4. Don’t Miss ‘Ollivanders’
Technically, this tiny shop isn’t an attraction, and we’re told you won’t even find it listed on park maps. It’s actually one of the most unique experiences in The Wizarding World of Harry Potter though. You’ll still wait in a long line to get inside, but once there, you’ll enjoy an interactive experience in which one muggle (audience member) is chosen to test several wands until one of them “chooses” him or her. Afterward, other muggles can purchase their own magic wands, too.

5. See a Free Show
Several television shows, including “IMPACT Wrestling” and “La Voz Kids” (a Spanish-language kids version of “The Voice”) are filmed at Universal Studios Florida, and on taping days, you can actually attend a showing at no additional cost (you’ll still need to have Universal Orlando Resort tickets though). Free tickets are distributed at 10 a.m. on the Blue Man Group Walkway at Universal CityWalk, though it’s still recommended you arrive to the studio one hour before the doors open. Information about showtimes and locations is usually provided in park maps and online.

6. Reconsider Dining in Seuss Landing
There are four restaurants in Seuss Landing, though only two of them serve full meals (the others serve frozen treats), and of those two, only one of them is truly open — ‘Green Eggs and Ham Cafe’ is usually closed.

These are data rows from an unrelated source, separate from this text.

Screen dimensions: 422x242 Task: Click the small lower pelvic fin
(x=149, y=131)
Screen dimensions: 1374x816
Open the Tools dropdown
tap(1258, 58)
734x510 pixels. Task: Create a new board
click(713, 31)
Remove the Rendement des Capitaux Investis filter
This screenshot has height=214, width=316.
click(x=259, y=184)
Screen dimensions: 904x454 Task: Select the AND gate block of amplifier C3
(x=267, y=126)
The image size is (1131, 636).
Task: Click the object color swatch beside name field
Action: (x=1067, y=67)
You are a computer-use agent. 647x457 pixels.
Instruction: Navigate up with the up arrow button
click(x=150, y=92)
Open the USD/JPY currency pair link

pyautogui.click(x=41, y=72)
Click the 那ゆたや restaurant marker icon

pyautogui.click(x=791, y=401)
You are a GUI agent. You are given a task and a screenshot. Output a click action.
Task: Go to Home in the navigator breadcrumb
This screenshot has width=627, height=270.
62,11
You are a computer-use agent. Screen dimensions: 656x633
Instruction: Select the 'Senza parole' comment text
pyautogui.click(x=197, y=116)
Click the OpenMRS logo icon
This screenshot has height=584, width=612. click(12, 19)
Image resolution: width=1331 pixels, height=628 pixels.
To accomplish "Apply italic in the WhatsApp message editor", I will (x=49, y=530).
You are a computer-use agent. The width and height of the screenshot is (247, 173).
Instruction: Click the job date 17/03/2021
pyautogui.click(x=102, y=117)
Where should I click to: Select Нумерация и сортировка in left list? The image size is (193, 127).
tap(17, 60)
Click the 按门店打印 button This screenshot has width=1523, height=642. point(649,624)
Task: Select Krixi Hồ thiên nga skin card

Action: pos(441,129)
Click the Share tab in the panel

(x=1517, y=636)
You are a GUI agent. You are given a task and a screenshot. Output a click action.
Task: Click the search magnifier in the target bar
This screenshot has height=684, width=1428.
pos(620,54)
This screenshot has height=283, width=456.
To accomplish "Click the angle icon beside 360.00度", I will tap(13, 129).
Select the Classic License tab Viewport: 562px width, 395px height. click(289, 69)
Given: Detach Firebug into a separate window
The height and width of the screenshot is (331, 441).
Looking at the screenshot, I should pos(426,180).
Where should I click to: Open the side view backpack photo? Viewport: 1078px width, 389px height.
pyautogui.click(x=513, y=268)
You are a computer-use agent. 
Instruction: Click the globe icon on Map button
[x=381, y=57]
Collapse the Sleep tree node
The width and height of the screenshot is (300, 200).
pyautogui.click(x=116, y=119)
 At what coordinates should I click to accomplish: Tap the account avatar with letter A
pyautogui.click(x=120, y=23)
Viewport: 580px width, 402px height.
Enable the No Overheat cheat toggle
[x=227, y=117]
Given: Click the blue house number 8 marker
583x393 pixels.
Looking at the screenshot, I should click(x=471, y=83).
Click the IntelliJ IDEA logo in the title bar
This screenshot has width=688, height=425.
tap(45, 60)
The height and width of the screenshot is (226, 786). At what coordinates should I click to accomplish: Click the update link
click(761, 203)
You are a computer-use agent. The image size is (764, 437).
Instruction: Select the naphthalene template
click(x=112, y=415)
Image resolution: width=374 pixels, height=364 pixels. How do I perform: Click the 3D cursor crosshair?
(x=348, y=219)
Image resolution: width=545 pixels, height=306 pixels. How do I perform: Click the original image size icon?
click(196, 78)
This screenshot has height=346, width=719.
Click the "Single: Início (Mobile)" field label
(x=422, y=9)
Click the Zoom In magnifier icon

In fact, annual Universal Orlando Resort passholders tell us that in the past few years they’ve visited the parks, the cafe has only been open a handful of times. They attribute this to the restaurant’s location on Zax Bypass, a less-traveled walkway. For more food options, you might want to consider dining in another part of the park.

7. Consider Skipping Express Passes
Even if you purchase Express Passes, you’ll have to wait in lines with everyone else who has paid for this privilege. If your trip to Universal Orlando Resort is a once-in-a-lifetime treat, consider splurging on a VIP Tour, which allows you to go from ride to ride and truly bypass long wait times. Plus, VIP Tours give you a chance to check out some behind-the-scenes spots that both regular passholders and Express Pass owners can’t access.